Summary
Respiratory syncytial virus (RSV) is the primary cause of infant hospitalization from infectious diseases in
the United States. Regular re-infection of adults can occur throughout life during seasonal epidemics, but can
be life-threatening especially to the elderly and the immunocompromised. Despite extensive research, no
vaccine protection is available and current antibody therapy-based immunoprophylaxis remains reserved for
high-risk patients. Recognizing the unmet clinical need for efficacious, applicable, and well-tolerated RSV
therapeutics, it is the goal of this project to pursue a rigorous preclinical characterization and de-risking
program of two orally efficacious RSV polymerase inhibitor classes that we have identified in previous work
and pilot studies.
Having pioneered RSV reporter virus technology and completed large-scale high-throughput anti-RSV
drug screening campaigns, we have identified two structurally and mechanistically distinct hit classes that both
inhibit the RSV RNA-dependent RNA polymerase (RdRP) complex, a novel uridine ribonucleoside analog and
a non-competitive inhibitor of initiation of RdRP-mediated RNA synthesis at the promoter. Current leads show
potent activity against RSV reporter strains and clinical isolates, nanomolar inhibitory concentrations in
disease-relevant well-differentiated primary human airway epithelia cultures, good pharmacokinetic (PK)

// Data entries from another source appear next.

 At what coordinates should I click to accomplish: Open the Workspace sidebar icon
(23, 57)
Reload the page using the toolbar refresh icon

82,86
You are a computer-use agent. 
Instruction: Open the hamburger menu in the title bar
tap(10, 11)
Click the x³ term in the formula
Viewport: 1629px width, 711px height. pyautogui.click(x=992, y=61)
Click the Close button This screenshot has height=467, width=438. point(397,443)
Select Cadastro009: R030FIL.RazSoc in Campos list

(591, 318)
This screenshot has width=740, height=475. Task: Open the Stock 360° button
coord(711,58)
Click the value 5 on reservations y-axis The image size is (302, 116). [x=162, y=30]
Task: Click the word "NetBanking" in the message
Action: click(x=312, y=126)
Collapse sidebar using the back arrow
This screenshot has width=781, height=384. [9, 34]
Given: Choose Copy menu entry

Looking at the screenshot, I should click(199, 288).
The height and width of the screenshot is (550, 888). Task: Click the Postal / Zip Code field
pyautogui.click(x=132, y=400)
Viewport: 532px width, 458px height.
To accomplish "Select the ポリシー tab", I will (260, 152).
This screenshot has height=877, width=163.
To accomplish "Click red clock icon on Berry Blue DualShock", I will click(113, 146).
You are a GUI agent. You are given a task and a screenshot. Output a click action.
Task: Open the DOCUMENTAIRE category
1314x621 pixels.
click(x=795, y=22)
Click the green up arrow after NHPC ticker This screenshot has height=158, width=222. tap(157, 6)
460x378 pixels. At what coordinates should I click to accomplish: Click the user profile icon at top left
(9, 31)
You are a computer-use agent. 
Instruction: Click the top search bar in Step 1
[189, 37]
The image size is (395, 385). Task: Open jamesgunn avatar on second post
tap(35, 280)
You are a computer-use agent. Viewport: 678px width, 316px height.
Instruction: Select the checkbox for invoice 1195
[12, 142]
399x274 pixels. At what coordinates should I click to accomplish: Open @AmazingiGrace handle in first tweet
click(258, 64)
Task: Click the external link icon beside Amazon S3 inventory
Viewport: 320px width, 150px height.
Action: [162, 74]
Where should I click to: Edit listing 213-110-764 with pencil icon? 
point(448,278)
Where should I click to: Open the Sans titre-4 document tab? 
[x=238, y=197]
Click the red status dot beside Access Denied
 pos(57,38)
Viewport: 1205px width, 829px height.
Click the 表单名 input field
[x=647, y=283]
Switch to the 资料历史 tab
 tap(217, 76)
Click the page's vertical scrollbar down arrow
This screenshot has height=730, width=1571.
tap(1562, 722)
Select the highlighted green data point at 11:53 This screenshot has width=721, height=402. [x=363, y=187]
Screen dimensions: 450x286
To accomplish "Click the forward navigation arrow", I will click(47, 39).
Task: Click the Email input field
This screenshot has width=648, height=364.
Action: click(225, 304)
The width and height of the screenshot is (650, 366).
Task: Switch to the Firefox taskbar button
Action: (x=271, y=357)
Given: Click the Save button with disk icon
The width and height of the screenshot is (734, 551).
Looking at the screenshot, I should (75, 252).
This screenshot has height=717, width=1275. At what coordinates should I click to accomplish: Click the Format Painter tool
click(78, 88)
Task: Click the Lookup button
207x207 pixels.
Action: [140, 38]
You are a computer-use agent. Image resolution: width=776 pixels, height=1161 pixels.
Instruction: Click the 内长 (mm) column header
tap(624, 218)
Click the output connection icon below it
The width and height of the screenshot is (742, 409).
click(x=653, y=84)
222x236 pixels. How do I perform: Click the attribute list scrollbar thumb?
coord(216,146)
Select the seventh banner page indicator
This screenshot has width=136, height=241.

profiles with sustained plasma concentrations, and good preliminary tolerability. Pilot studies have established
proof-of-concept of oral efficacy in the mouse model of RSV infection, reducing lung viral load and hallmark
clinical signs of RSV bronchiolitis. This project will pursue the RSV polymerase target in a two-pronged
strategy, developing the substrate-analog and non-competitive inhibitor classes simultaneously to proactively
mitigate the risk of early stage failure or lay the experimental foundation for future use as companion drugs.
The initial approach will be tailored individually to either series, designed to identify and address potential
class-specific liabilities early in the process. The ribonucleoside analog lead has shown sustained tissue
concentrations of the active triphosphate form and sterilizing oral anti-RSV efficacy. In preparation of formal
development, this class will be subjected to mechanism of action characterization, resistance profiling against
the RSV target, and assessment of off-target effects (aim 1). The first-generation non-competitive inhibitor lead
has been successfully resistance, cytotoxicity, and mechanism profiled, but must be subjected to final structure
and QSAR-guided synthetic optimization of potency and PK properties to uncover its full antiviral potential (aim
2). Emerging confirmed leads of either class will be de-risked using the mouse model of RSV infection,
pathogenesis of compound-experienced RSV populations will be assessed, and PK profiles correlated with
performance in primary human airway epithelium cultures to inform simulations of the impact of physiological,
dynamic drug concentrations on antiviral efficacy and safety margin in relevant human tissue models (aim 3).